Marcus Attilius Regulus (d250 BC) was a Roman general who, initially victorious, became a prisoner in Carthage. Sent to Rome with a Carthaginian embassy, he urged the Senate not to negotiate peace terms despite his own life depending on a successful outcome. He returned to Carthage where, according to legend, he was shut into a barrel studded with spikes and rolled down a mountain. Metastasio had written the libretto of Attilio Regolo in 1740 but circumstances prevented its being set to music at the time; Hasse’s opera was performed in Dresden in 1750. If the typical opera seria was concerned with the conflict between personal advantage and public duty, then Attilio Regolo was an opera seria par excellence. With its grim ending, Metastasio doubted it would be taken up by many others, as his librettos generally were, and indeed only three further versions are known. But Hasse became his favourite composer and went on to set many more of his texts.  

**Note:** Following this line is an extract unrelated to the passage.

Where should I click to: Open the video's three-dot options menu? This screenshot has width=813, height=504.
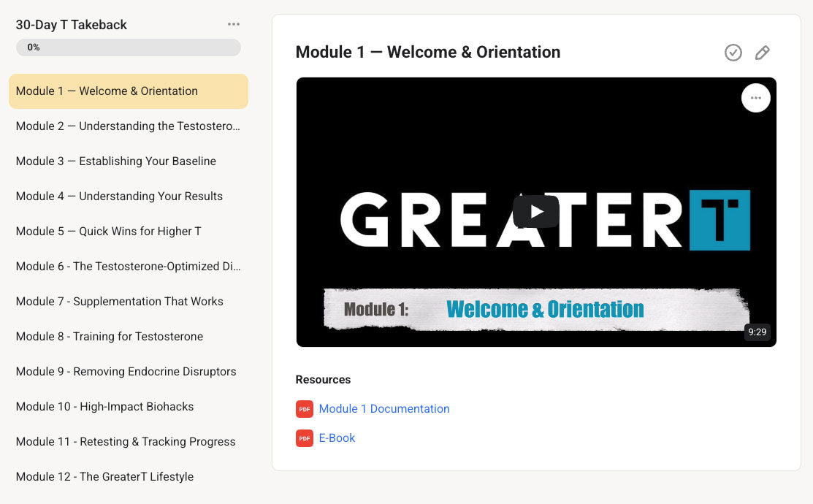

The action, such as it is, concerns the efforts of the other characters to persuade Regolo to change his mind. There is a love interest, of sorts: Attilia, Regolo’s daughter, is mutually in love with the tribune Licinio; Amilcare, the Carthaginian ambassador, is mutually in love with Barce, who is also loved by Publio, Regolo’s son. But there are no love duets: in fact there are no duets or ensembles at all, the opera consisting entirely of recitatives and arias until the final Coro. What gets the opera into the history books are the accompanied recitatives, where the vocal line is punctuated by the strings: these and other aspects of characterisation were the subject of a famous letter from librettist to composer (October 20, 1749) that was surely intended for publication. The last scene is particularly effective, where Hasse moves three times from secco recitative to accompagnato and back.  

Given the seriousness of the subject, the arias are, on the whole, surprisingly jolly. The orchestration is plain: the violins are sometimes doubled by oboes or flutes, and a pair of horns puts in an appearance a couple of times. This 20-year-old concert performance from Dresden doesn’t exactly set the pulse racing. As Regolo, the part originally taken by the amusingly named Domenico Annibale, Alex Köhler gives little hint of the hero’s moral stature. Sibylla Rubens is too lightweight as Publio. On the other hand Michael Volle, now well known in Wagner and Strauss, is by no means overpowering in the role of Licinio. Martina Borst as Attilia, the part composed for Hasse’s wife Faustina Bordoni, is fluent in the melismas of her simile aria ‘Mia parea del porto in seno’; but the most winning performance comes from Carmen Fuggiss’s fresh-voiced Barce. The Cappella Sagittariana Dresden play springily for Frieder Bernius.  

There are various cuts. The two booklets contain contemporary illustrations, including costume designs, but the layout is confusing and there are many errors (not just typos). The libretto is given in Italian and German only. This is a useful stopgap but sceptics will need something better to be convinced of Hasse’s genius.